Villages built out of laterite are typical of Vietnam’s Northern Midlands. Tran Tri Cong writes about this impressive natural building material and the people who use it.
“Homes built out of laterite are durable. They are easy to heat in the winter and stay cool in summer heat.”
The thick layer of soil located under residual soil is called laterite. Rich in iron and aluminium, laterite is formed in hot and wet tropical areas. For generations, Vietnamese people have used this durable material to buid houses that are able to adapt to different weather conditions.
In My Luong village near the tranquil river of Tich Giang in the Chuong My District of greater Hanoi, the harvest is over. Muscular young men armed with spades and shovels go off in search of laterite. Digging laterite requires a special type of spade called a “thó”. This spade is made of iron and measures about two meters long. The lower edge resembles that of a shovel but is split in two and called the “lăn thó”
The “lăn thó” is used to chip laterite into pieces. A laterite brick used for construction normally measures 30x16x15 cm. On the upper edge of the spade lie smaller wings called “én thó” that allow the workers to chip the laterite accurately.

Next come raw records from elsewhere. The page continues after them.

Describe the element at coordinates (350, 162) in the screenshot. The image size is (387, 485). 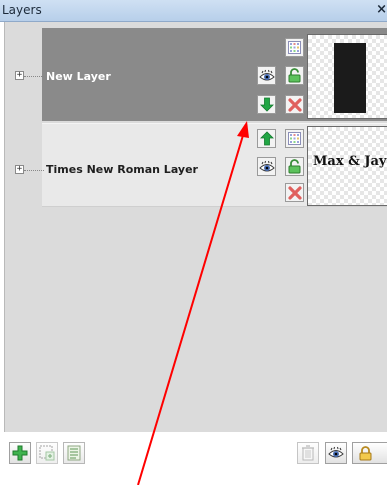
I see `thumbnail-text: Max & Jay` at that location.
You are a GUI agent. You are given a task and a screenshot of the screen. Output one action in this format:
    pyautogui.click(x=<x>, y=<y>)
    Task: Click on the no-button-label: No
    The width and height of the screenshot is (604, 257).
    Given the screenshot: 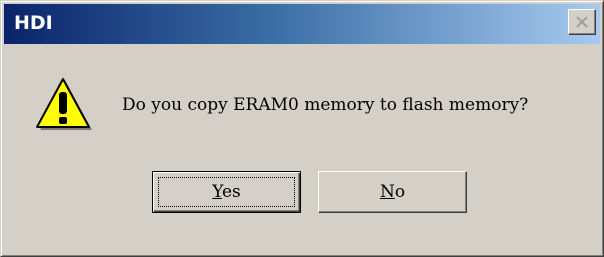 What is the action you would take?
    pyautogui.click(x=392, y=192)
    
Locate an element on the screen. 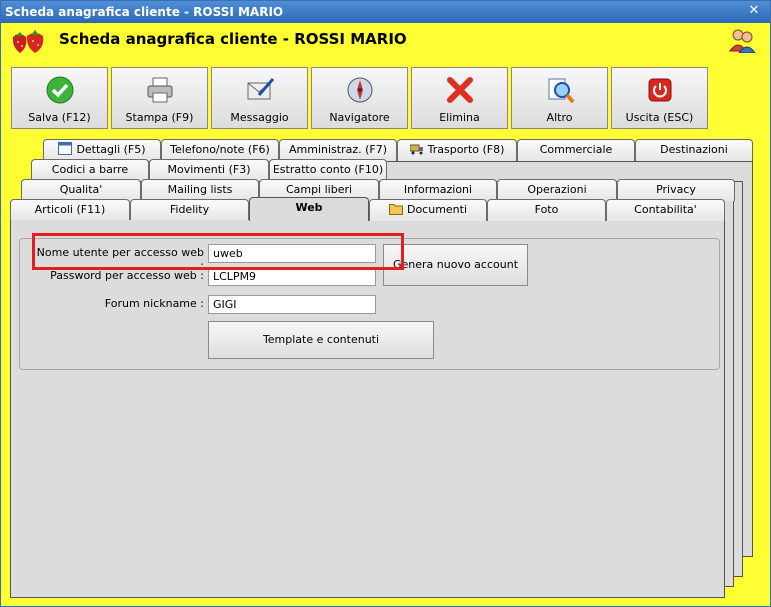 The width and height of the screenshot is (771, 607). navigator-label: Navigatore is located at coordinates (360, 118).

As they have done for generations, young men of marriageable age flock to the fields in search of laterite with which to build their own house. It takes at least a month of hard work to produce enough bricks for a small house. Only workers with at least five years of experience can produce larger bricks that measure 40×20 cm.
The Thach That district in greater Hanoi is known as “the capital of laterit”. The name “Thach That” actually mean “the zone of laterite-built house”. In this area, laterite buildings are everywhere. Hundreds of laterite blocks surround the Tay Phuong Pagoda (built between 865-873AD) and form the 237 stairs that lead up to it.
“ Six out of the seven ethic groups living in Vietnam’s Northern Midlands Region build homes out of laterite”
In Duong Lam village, rough and raw bricks are stacked to make walls. Those bricks create a simple beauty that gives visitors a glimpse of the past. Passerby are enthralled by the earthy yellow laterite walls gleaming in the sunset.
Vietnam’s Northerm Midlands Region is home to seven ethnic groups: the Kinh, Muong, Nung, Cao Lan, San Diu, Chinese and Dao. Only the Dao do not use laterite to build their houses.
While urbanization has replaced traditional architecture with cold cement buildings, laterite is a natural material that lends houses charater and simple beauty. Laterite can be chipped into small pieces to make walls. Using laterite can cut costs and add artistic value to a house. Large laterite bricks create a sense of solidity and strength. In the garden of the Dam Sen Club in Quang Ba, Ha Noi, laterite has even been turned into status. With their melting colors, these statues are mysterious and deeply moving.